### Ziel der Aufgabe
Trage aus der Auflistung alle Zeilen zusammen, in denen die Zeichenfolge „Viewport“ vorkommt. Achte dabei auf Groß- und Kleinschreibung.

### Gegebene Daten
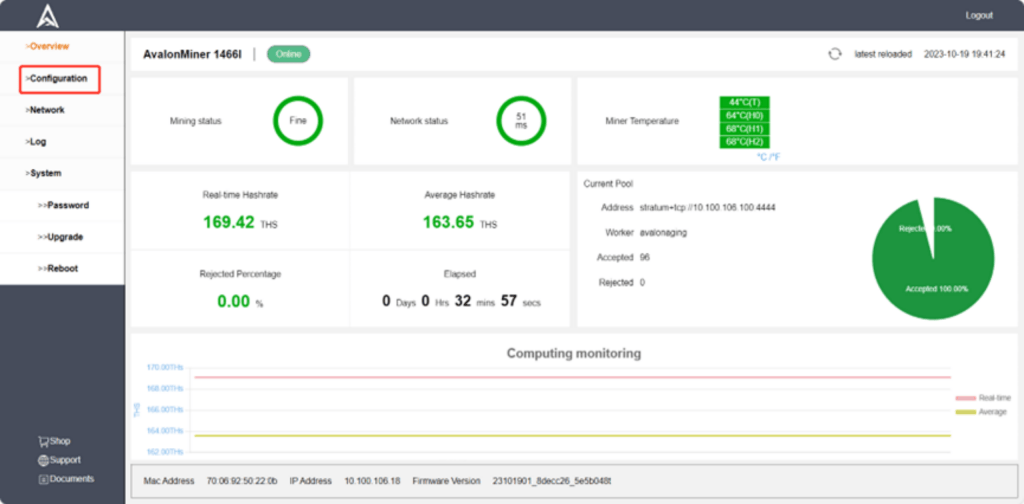Click the Avalon logo in header
Viewport: 1024px width, 504px height.
coord(48,16)
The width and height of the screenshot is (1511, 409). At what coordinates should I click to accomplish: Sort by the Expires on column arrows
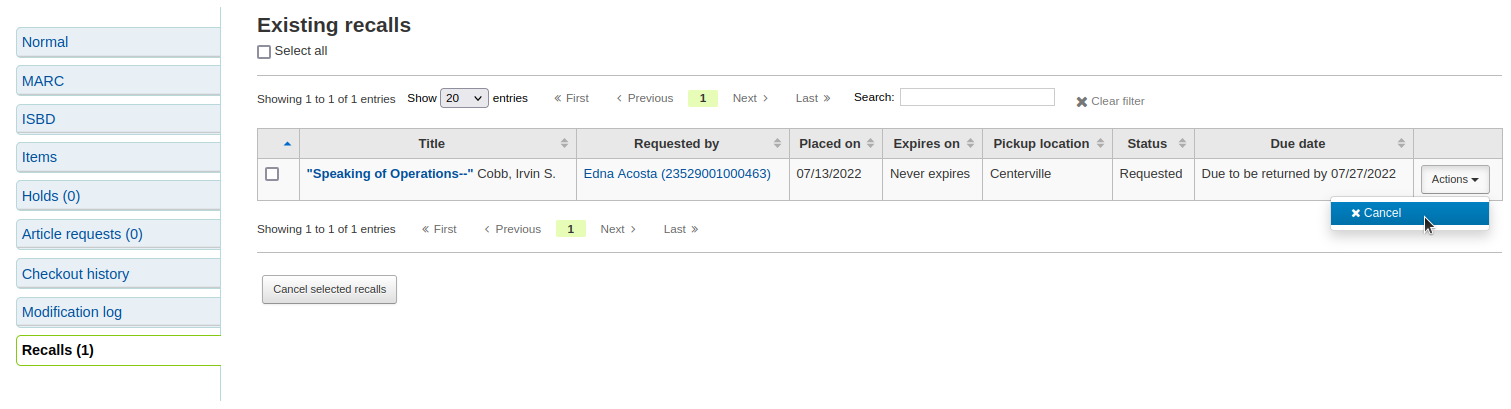pos(970,144)
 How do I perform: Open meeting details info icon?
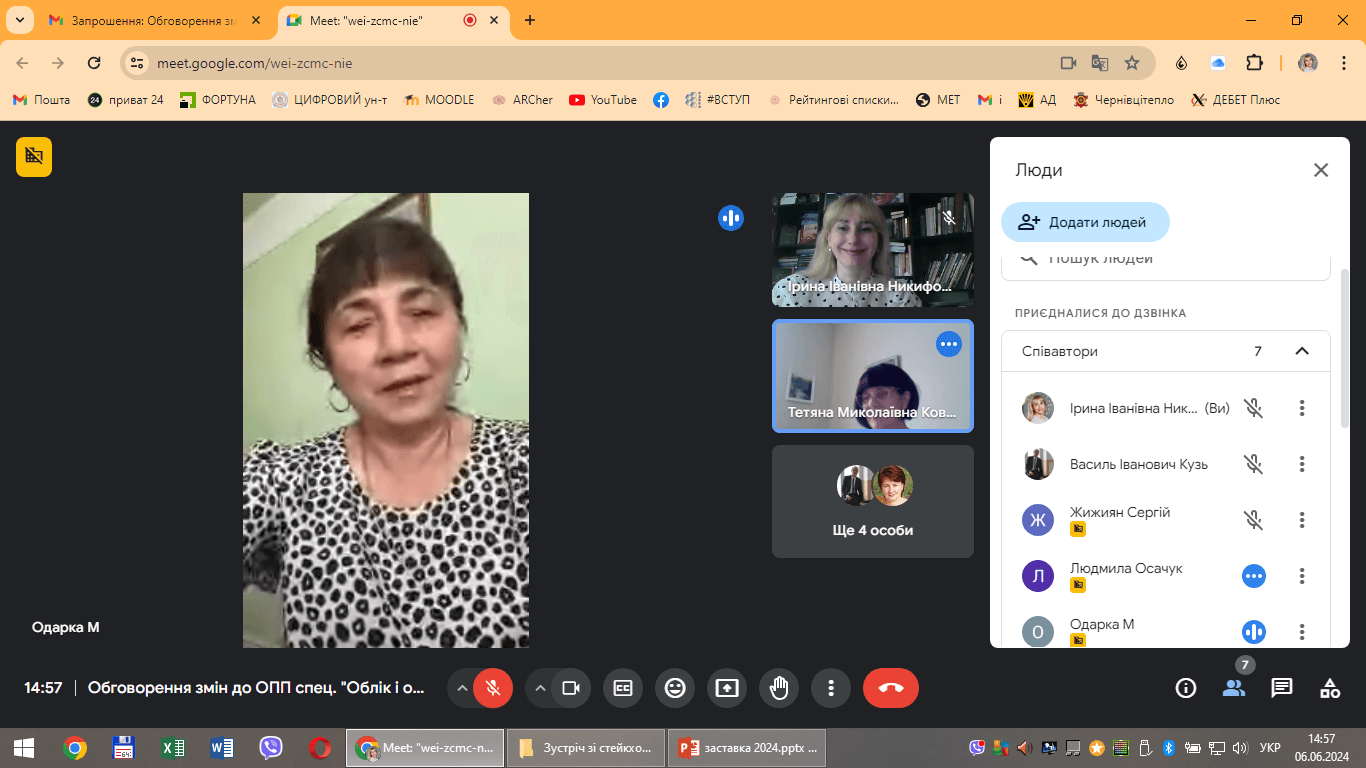click(x=1186, y=688)
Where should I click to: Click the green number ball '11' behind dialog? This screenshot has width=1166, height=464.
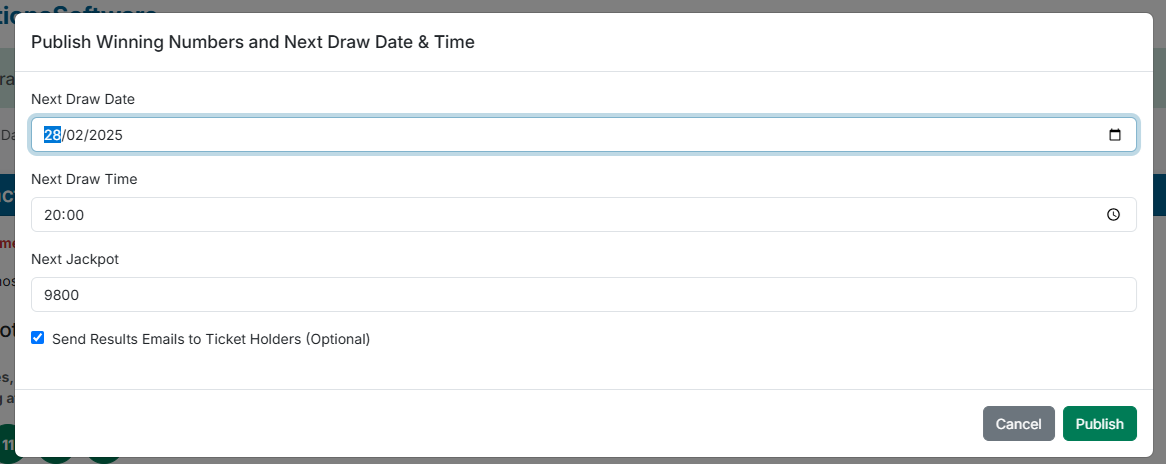point(7,445)
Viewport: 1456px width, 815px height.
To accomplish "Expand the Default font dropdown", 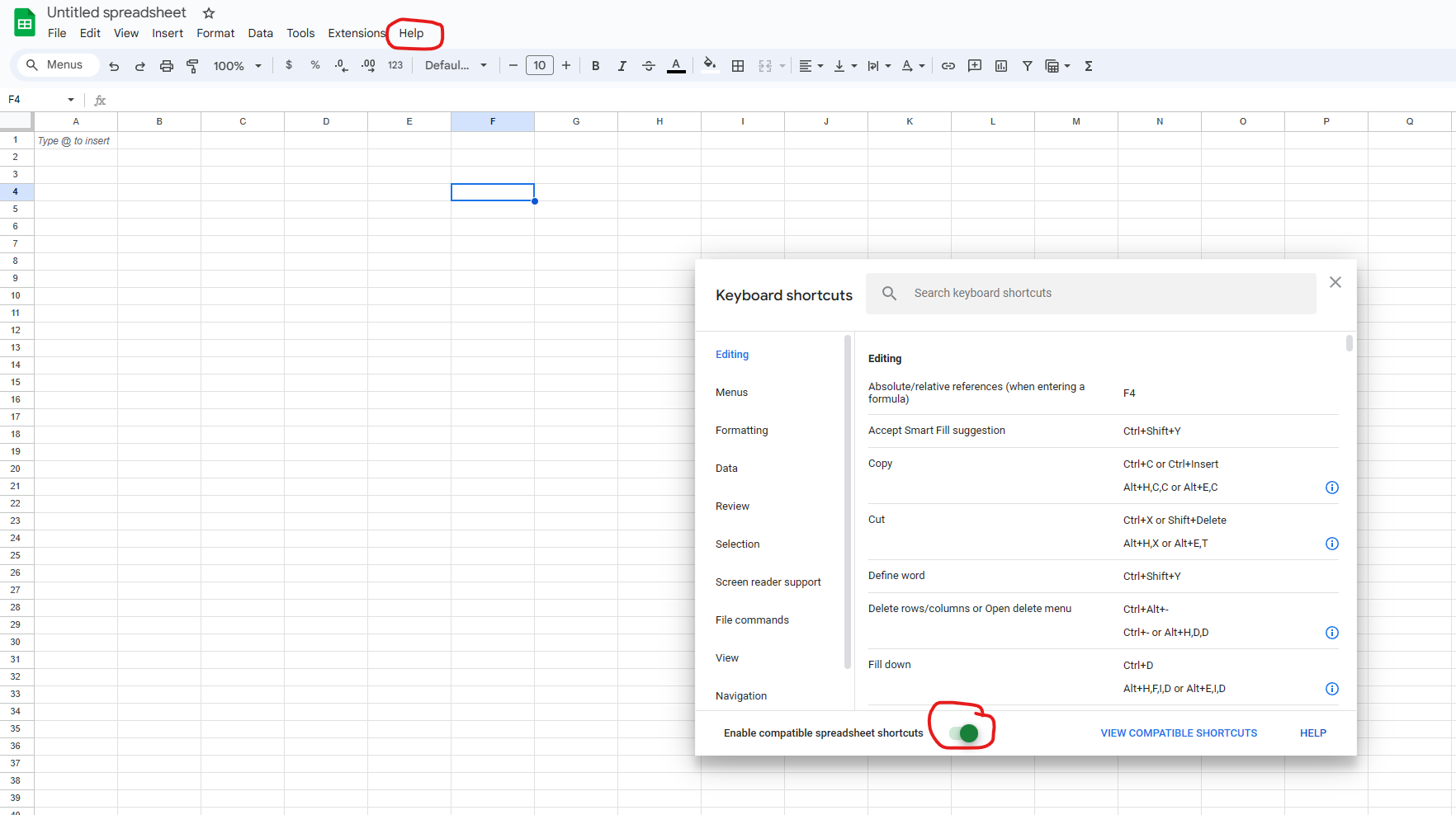I will tap(456, 66).
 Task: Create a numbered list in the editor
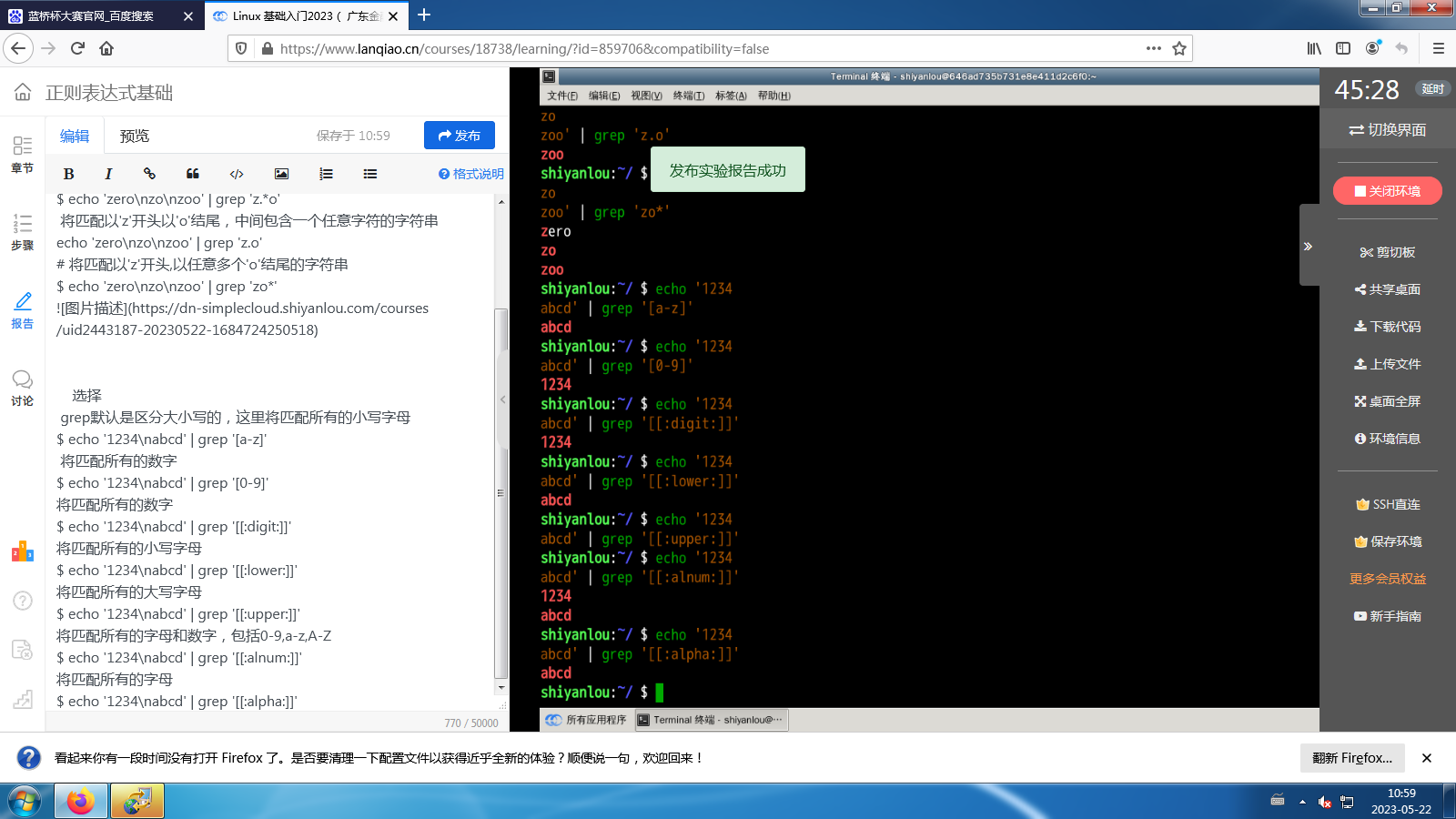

### Ergebnis der Aufgabe
Viewport: 1024px width, 504px height.
Viewport: 1456px width, 815px height.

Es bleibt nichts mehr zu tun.